Focus on gluten
What is it ?
Although gluten contains lipids (5 to 10%), carbohydrates and minerals, most of its constituents are protein compounds (75 to 85%). More specifically, it is the insoluble protein fraction that is obtained by removing the starch and soluble constituents of the cereal grain. This protein complex can be divided into two large fractions by their solubility in water / alcohol solutions: soluble prolamins and insoluble glutenins.
Where is gluten found?
These proteins are naturally present in the main cereal species such as wheat, barley, oats or rye. Gluten is therefore also found in all products whose composition includes one of these cereals (bread, pasta, semolina, pizza dough, laminated, etc …). In addition, many food additives used in industry come from wheat (starch). It is therefore found in a wide range of products. His presence can sometimes be difficult to suspect.
What’s the point ?
It is thanks to this gluten that we can make pasta. It ensures the smooth running of the bread making stages thanks to the consecutive reactions induced by the formation of gluten. Indeed, gluten is formed during the kneading of the dough thanks to the hydration of the flour. This formed protein network will allow during fermentation to achieve a gas retention. It thus promotes the swelling of the dough. Finally, during cooking, the proteins will be denatured and promote the digestibility of the food. The choice of flour (more or less rich in gluten) has a direct influence on the organoleptic properties of the finished product.
Gluten causing certain pathologies
This protein network is incriminated in the appearance of certain pathologies.
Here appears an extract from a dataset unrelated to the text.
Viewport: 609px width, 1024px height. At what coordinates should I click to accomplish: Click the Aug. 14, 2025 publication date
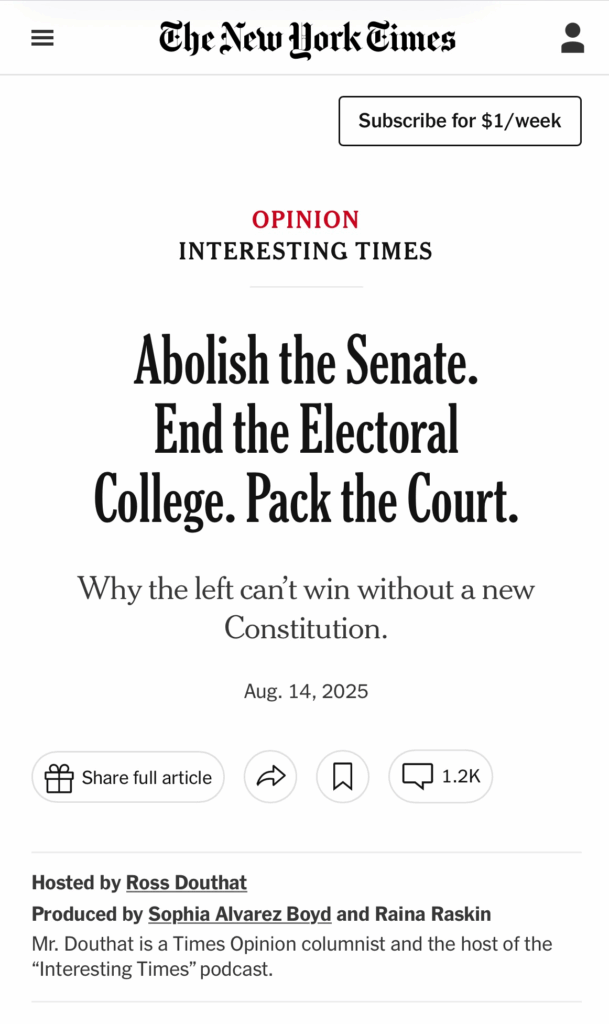[x=306, y=691]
Indeed, it can cause the appearance of celiac disease, food allergy to wheat and hypersensitivity to non-celiac gluten.
What is Celiac disease
This disease is a permanent intolerance to one or more gluten protein fractions. It causes a destruction of the villi of the gastric wall which leads in the long run to a malabsorption of nutrients. Celiac disease is therefore at the origin of nutritional deficiencies including iron, calcium and folic acid .
For the symptoms, those most frequently encountered are: chronic diarrhea, weight loss, abdominal distension, nutritional deficiencies, abdominal pain, stomatitis, chronic fatigue, osteoporosis and stunting in children. The rarest manifestations include dermatitis herpetiformis in the form of small, clustered blisters, predominant on the posterior surface of the body. However, this is not considered a complication of celiac disease but as a cutaneous expression of the disease. The celiac crisis is also a rare manifestation putting the life of the person in danger, mainly observed in the children, which is characterized by a severe diarrhea, a hypoproteinemia as well as metabolic and electrolytic imbalances.
Allergic reactions to wheat protein can be caused by different types of exposure: inhalation, ingestion or contact. However, exposure by inhalation or contact only concerns people working with products containing gluten such as bakers or pastry cooks. The symptoms may be similar to those of celiac disease: chronic malabsorption-type diarrhea, breakage of the growth curve and abdominal bloating. However, wheat allergy is more often manifested by anaphylactic-like symptoms: urticaria and angioedema. They can also develop atopic dermatitis (eczema) and other food allergies by inheritance.
Hypersensitivity to non-celiac gluten
Apart from celiac disease or wheat allergy, symptomatic reactions associated with it but not correlated with allergic or autoimmune mechanisms have been discovered. These reactions are called “non-celiac gluten sensitivity”, “gluten sensitivity” or “non-celiac gluten hypersensitivity”. The symptoms of hypersensitivity to non-celiac gluten can be of both digestive and extra-digestive origin. The digestive symptoms are similar to those of irritable bowel syndrome: abdominal pain, gas, bloating or irregular transit (alternation between constipation and diarrhea).
Only known effective treatment: the gluten-free diet
The G-Free diet consists of the total and definitive exclusion of gluten. This diet is all the more difficult to respect as, as said before, it is found in many staple foods but also in foods from the agri-food industry. The indications for this diet are mainly celiac disease, wheat allergy and non-celiac gluten sensitivity.
However, we find in some scientific publications the use of this diet for other very varied indications such as for the treatment of certain psychiatric diseases (schizophrenia or autism), endocrine or rheumatological disorders and improving the capacities sports . The effectiveness of the gluten-free diet on these pathologies is very controversial and is not yet proven. At the same time, there is a real trend towards “G-free” as a mode of consumption for a search for well-being, especially for slimming down.